You're quite possibly wrong - for instance, if I'm ISB B, I *might* want
to have a direct peering session between A1 and B1 - but *also* have a
connection from B1 over to the *other* router A2, for several reasons:

1) I may know that the *next* router hop after A1 has questionable reliability,
and thus I want a fall-over to A2, which has better connectivity upstream.

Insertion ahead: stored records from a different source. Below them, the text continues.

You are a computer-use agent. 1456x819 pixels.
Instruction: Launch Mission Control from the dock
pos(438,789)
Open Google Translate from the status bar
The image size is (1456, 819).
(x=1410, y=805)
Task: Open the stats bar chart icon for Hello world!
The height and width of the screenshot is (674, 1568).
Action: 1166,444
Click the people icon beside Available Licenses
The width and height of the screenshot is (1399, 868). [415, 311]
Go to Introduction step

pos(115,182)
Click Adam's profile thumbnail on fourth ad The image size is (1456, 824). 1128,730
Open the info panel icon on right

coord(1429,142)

2) I may be able to get a second link over to A2 for "essentially free" because
I have a connection to IXP2 because I peer with *another* provider C (who I
have to connect at IXP2 because C has no presence in IXP1).  At that point,
I may be able to get B1-C2 for some cost - and then B1-A2 as a backup to the
B1-A1 is almost free at some IXPs - just one interconnect across the room.

3) Due to traffic balance quirks (maybe I'm content-heavy at IXP1 and
eyeball-heavy at IXP2), I may qualify for peering at one IXP but not the
other - so if my only peering is at IXP2, I have to haul traffic from
IXP1 to IXP2 and peer there. (Yes, that *would* be odd - but I've seen
stranger stuff happen with peering.. ;)

4) Traffic engineering may indicate that doing a cross-connect may be
faster/better - if you have a lot of traffic from your AS hitting router
A1, but the *other* end is just upstream of B2, you have 2 choices:

a) dump the traffic from A1 to B1 and let them haul it to B2 (hot potato
routing).  This can suck if B1-B2 is congested...

b) Put in your own link from A1 to A2/B2 - this can win if your A1-B2 is
less loaded than B1-B2 is.

I'm sure that the guys who do the traffic engineering thing for a living
can come up with even more examples why it may be different...

> So in your case, all the suppliers and peers DIRECTLY connected to any one of
> your routers are located in the same IXP?  

In our case,  we have routers inside our AS1312 - and our two main next-hops
(Level3 and NetworkVirginia) are both at the other end of many miles of fiber.